Technology for Educators

December 9, 2010

Babble.ly: Share Your Phone Number without Sharing Your Phone Number

Filed under: Communication — Sue Frantz @ 6:39 am

Want to give out your cell phone or home phone number to students but you don’t want them to have your phone number in perpetuity? Wouldn’t it be nice if you could, in effect, change your phone number every term?

Check out Babble.ly.

How it works

You give students a randomly-generated URL or QR code to that URL. (If you’re unfamiliar with QR codes, start with this post.) That takes them to the website below. The student enters their phone number and name (optional). The student clicks ‘Call.’ Babble.ly will call the student’s phone. When the student answers, Babble.ly will call your phone. The student doesn’t ever see your number; you don’t ever see the student’s number. (Ok, I know. As faculty, we have access to student phone numbers. Perhaps the student only has a home phone number on record with your institution and would rather you not have their cell number.)

Setting it up

After creating an account, you’ll be asked to add a phone number to your account. Once added, click the “Verify Now!” link.
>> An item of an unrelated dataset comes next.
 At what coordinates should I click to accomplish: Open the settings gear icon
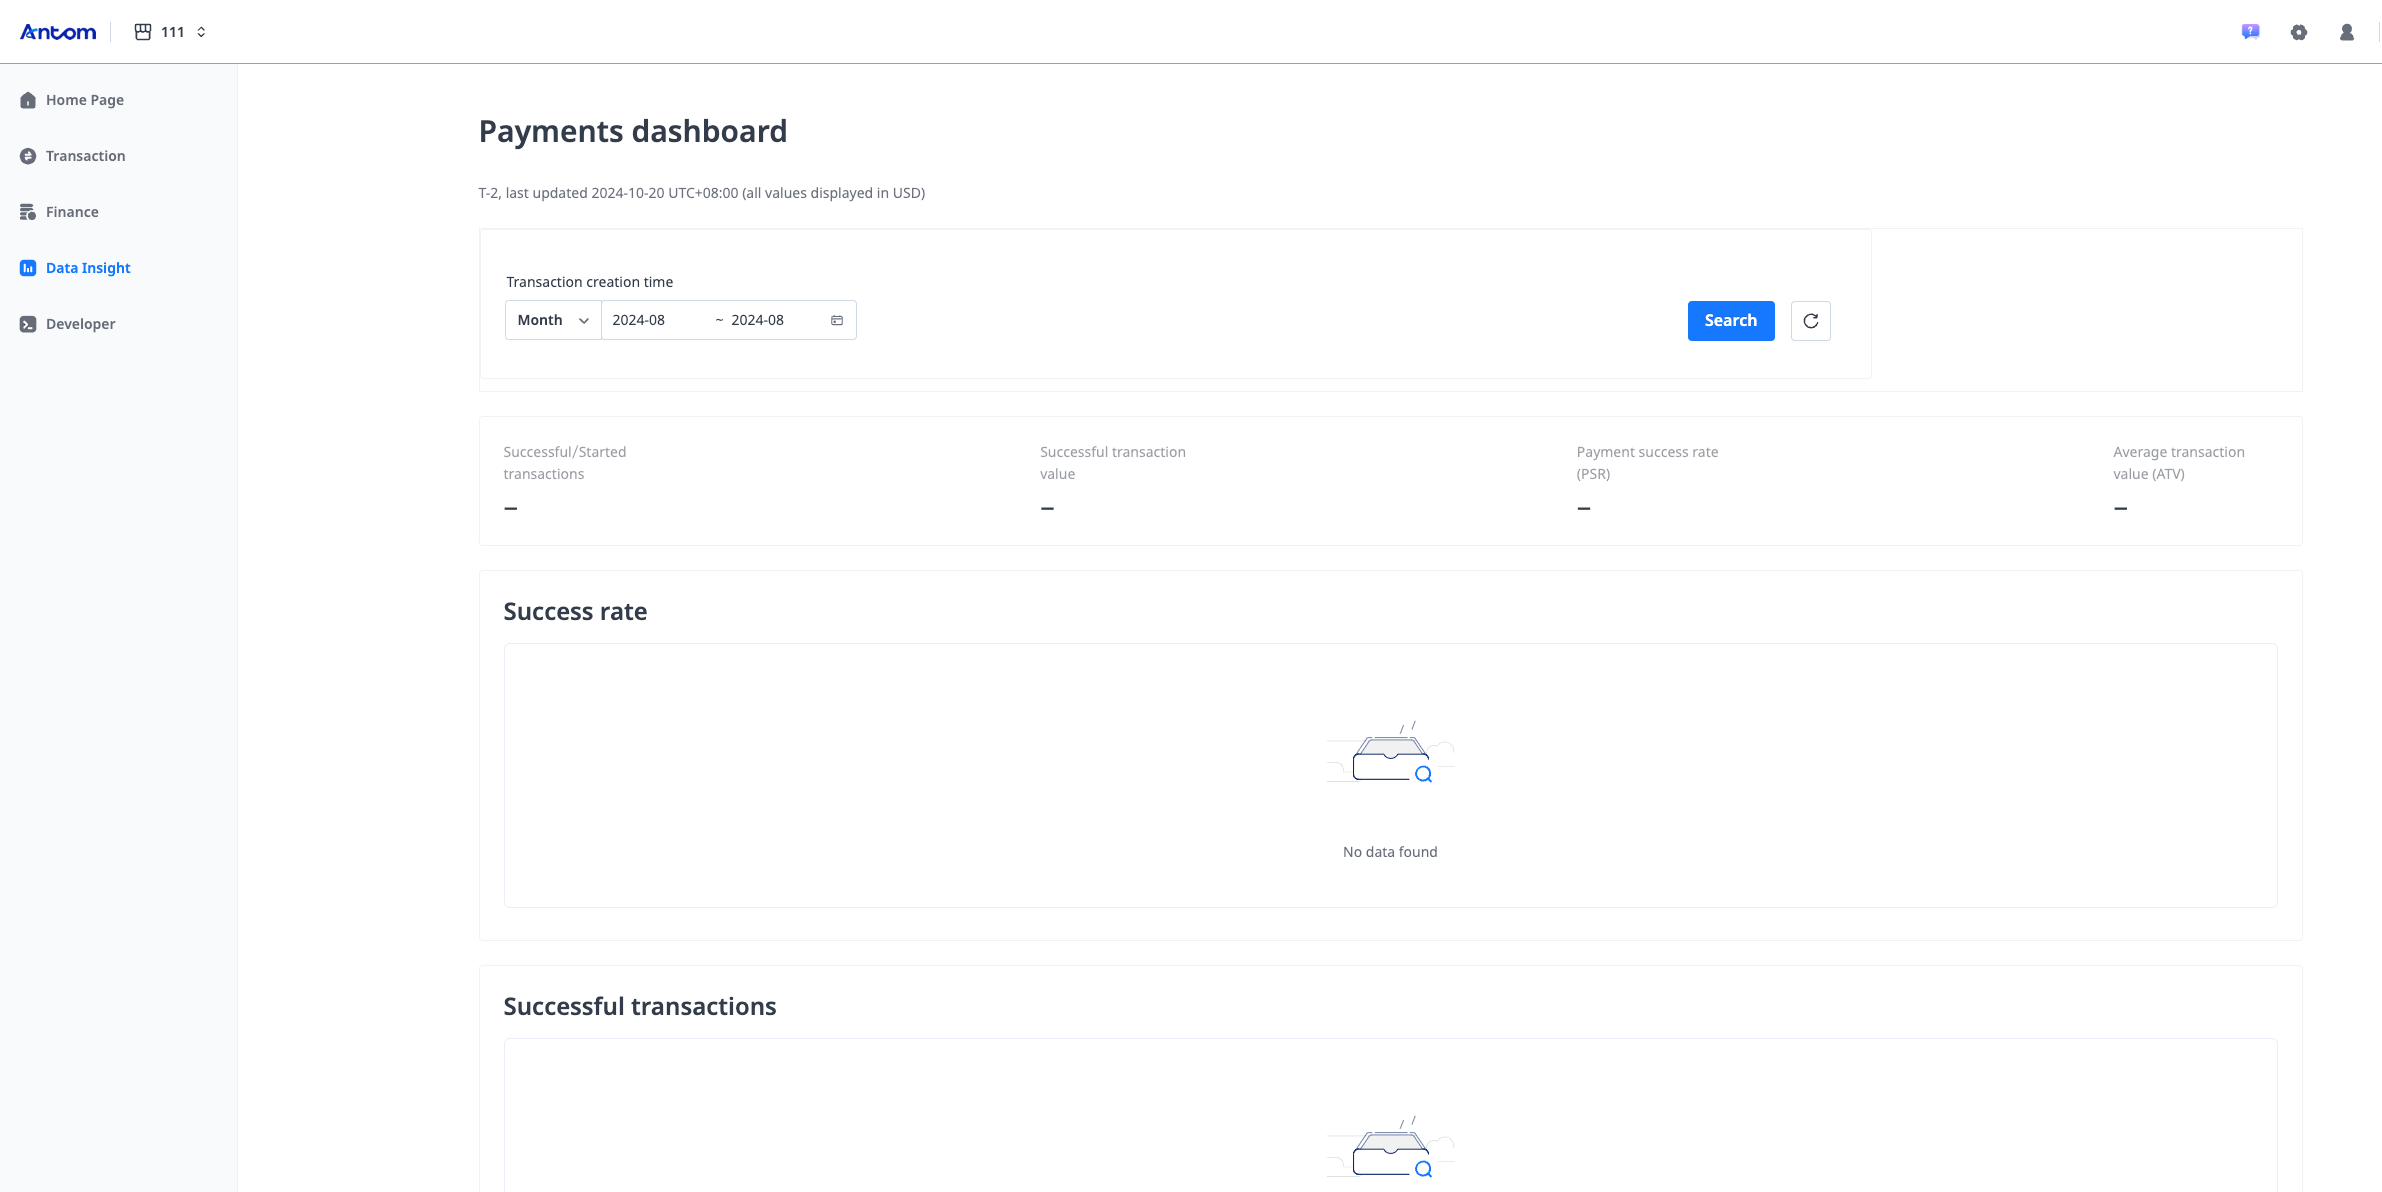[2298, 32]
Babble.ly will generate a 4-digit code. Click ‘Call me now,’ and an automated voice will ask for the 4-digit code. You’ll be told your phone number has been verified, and then the system voice says, “Thank you,” and unceremoniously hangs up on you. I found that quite refreshing, actually.
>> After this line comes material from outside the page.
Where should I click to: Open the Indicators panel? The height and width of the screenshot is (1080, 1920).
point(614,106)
Once verified, you have a link that’s tied to your phone. Give that link to your students. Or follow the link to get the QR code and give that to your students.

When the term is over

Go into your Babble.ly account, and delete your number. At the beginning of the next term, go back into ‘manage’ your account and enter your number again, and Babble.ly will generate a new URL for you. Verify it, and give the URL and/QR code to your students.

Limitations

This is a brand new service, so they’re in beta. It’s currently free, but they’re planning additional features that will be available in a pay-for version. Currently, calls are limited to 10 minutes.

[Thanks to Arvin Dang at Lifehacker for the heads up on this service!]